‘Dove,’ said Elbert.
‘Correct. You must have studied the language?’
‘Only the last few weeks. I’d like to know more. It would come handy in the leather-store. You know a lot about Mexico, don’t you?’
‘Not so much as I used to believe, young man, but I ain’t averse to these people. I used to think I was, but as I look back now, I ’casionally catch myself wishin’ I’d treated them as well as they have treated me. Just a curious feelin’ at times—’
It didn’t seem to be a deep matter to Mr. Leadley, his eyes were so pleasant.
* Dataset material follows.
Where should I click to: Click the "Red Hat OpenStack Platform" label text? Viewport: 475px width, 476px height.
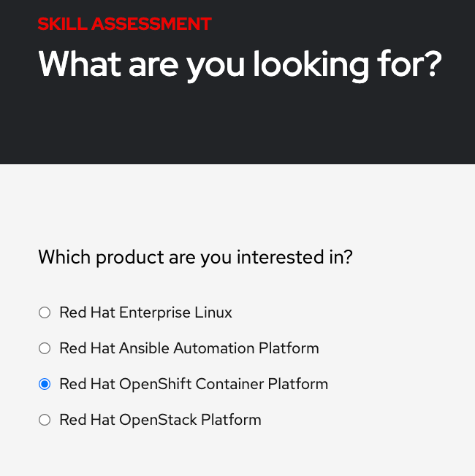tap(160, 420)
‘They’re peaceful to be with, like cattle,’ he went on. ‘I lived on a farm back East when I was a boy, and my father and mother used to fight a whole lot—at supper, especially. I ’member often goin’ out in the barnyard, and how peaceful it was, after the supper table. I don’t mean Mexicans are cattle, you understand, only that they loll around and ruminate peaceful, like cattle.’
Elbert waited for more, and what came had a world of feeling in it that he didn’t understand. It seemed the night was chillier, but the gentle tone hadn’t changed.
‘We used to call ’em greasers and shoot ’em up a lot, not thinkin’ much about it. We used to hang ’em for hoss-thieves, when a sheriff wanted to make a showin’. Thought little more of ’em than a Chinee, only diff’rent. Young punchers and miners—we thought we was the people—’
The voice stopped so suddenly Elbert felt queer.
‘You didn’t tell me, why you have reason to remember “La Paloma,”’ he said, looking across at the red lights of ‘Estella Teatro.’